WHAT IS BEING ASKED
Please repeat exactly the lines from the one containing "The width and" through the last line of the records below, both included, and leave out any pictures.
═══ THE DATA ═══
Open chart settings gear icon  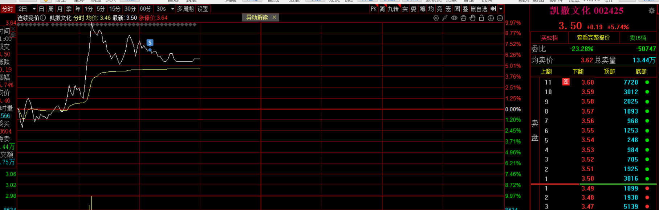tap(436, 18)
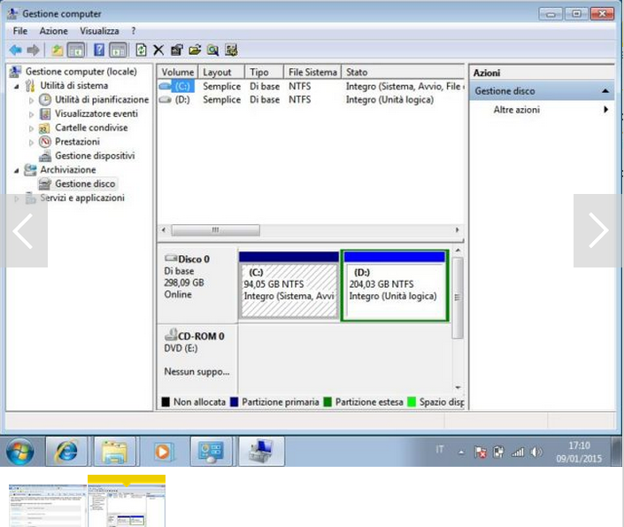Launch Windows Media Player from taskbar

pos(163,452)
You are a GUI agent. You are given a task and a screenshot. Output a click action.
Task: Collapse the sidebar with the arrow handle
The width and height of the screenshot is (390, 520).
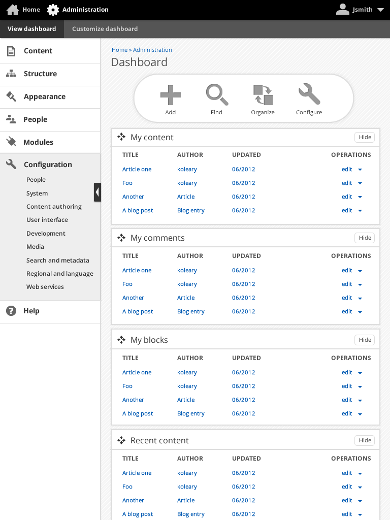pyautogui.click(x=97, y=192)
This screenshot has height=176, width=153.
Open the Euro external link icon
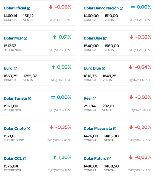point(15,68)
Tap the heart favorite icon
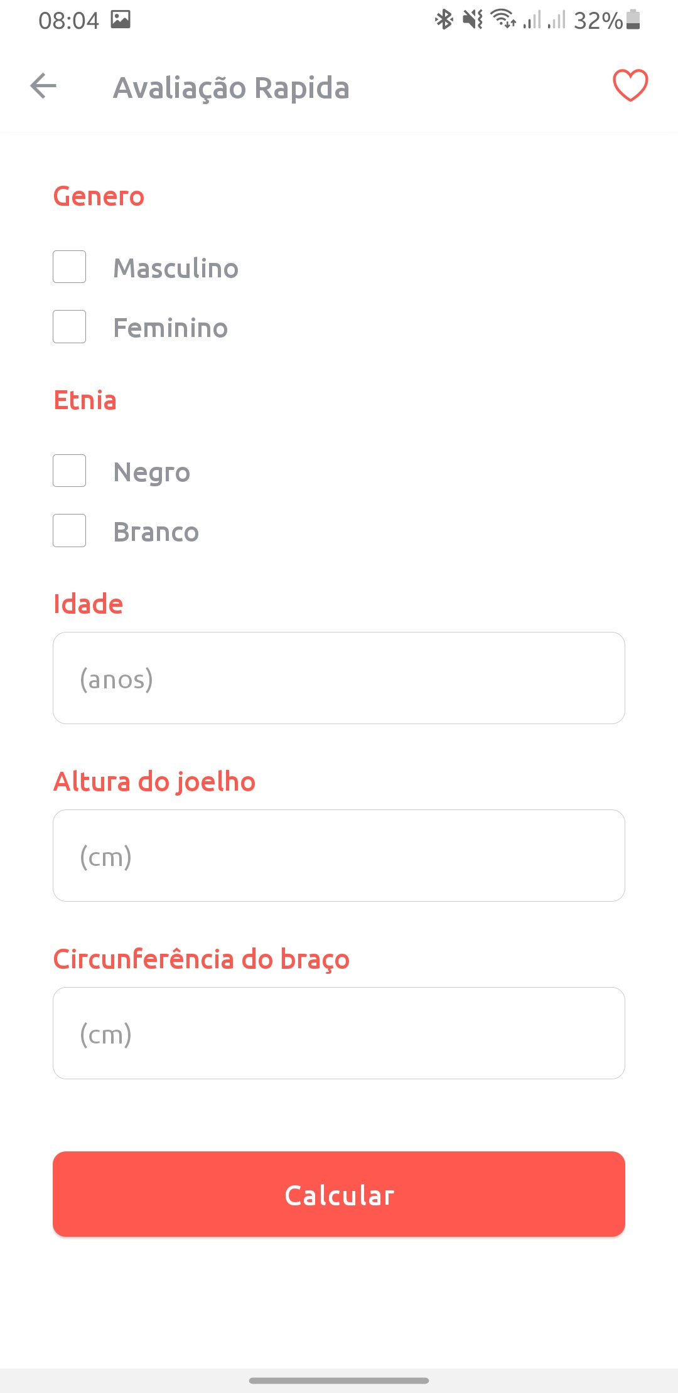Viewport: 678px width, 1393px height. click(630, 85)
═══
EXERCISE OUTPUT
The width and height of the screenshot is (390, 520).
pyautogui.click(x=97, y=192)
This screenshot has height=176, width=153.
Open the Euro external link icon
point(15,68)
Tap the heart favorite icon
Viewport: 678px width, 1393px height. click(630, 85)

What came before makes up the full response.